La transition entre une industrie du livre traditionnelle, faite de stocks et d’inventaires, à des fichiers numériques disponibles aussi rapidement qu’un email est irrémédiable. Pour Jacob Epstein, seule la dépendance des éditeurs vis-à-vis des best-sellers et des coups marketing dans un marché du livre hyperspécialisé les empêche d’en prendre la mesure. Les éditeurs ont simplement peur de leur propre mortalité comme de la complexité de la transformation numérique qui les attend.

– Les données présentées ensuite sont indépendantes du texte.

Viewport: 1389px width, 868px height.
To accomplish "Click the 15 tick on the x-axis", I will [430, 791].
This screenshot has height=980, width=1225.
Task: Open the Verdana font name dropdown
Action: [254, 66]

Jacob Epstein voit dans l’industrie du livre actuelle ce que Marx voyait dans les révolutions de 1848 : quelque chose de solide qui se fondra dans l’air. Les imprimeries, les piles de livres entreposés et inventoriés et le marché au détail seraient amenés à se dissoudre dans un nuage énorme où tous les livres du monde, là où il sera possible de se connecter sur le web, deviendront des fichiers téléchargeables par titres. Et ces fichiers pourront être lus sur des supports numériques comme Kindle, Sony Reader ou l’iPad, ou bien imprimés et reliés sur demande, une copie à la fois, grâce à… l’Espresso Book Machine   . La numérisation rend possible un monde où n’importe qui peut se dire éditeur et n’importe qui peut se dire auteur. Même si l’intégralité du contenu des librairies de ce monde deviennent accessibles en un clic, ce même clic pourra faire disparaître ce contenu et toute la civilisation d’un même élan. Ce qui représente un argument imparable, s’il en fallait un, en faveur de l’existence de livres matériels à l’âge numérique.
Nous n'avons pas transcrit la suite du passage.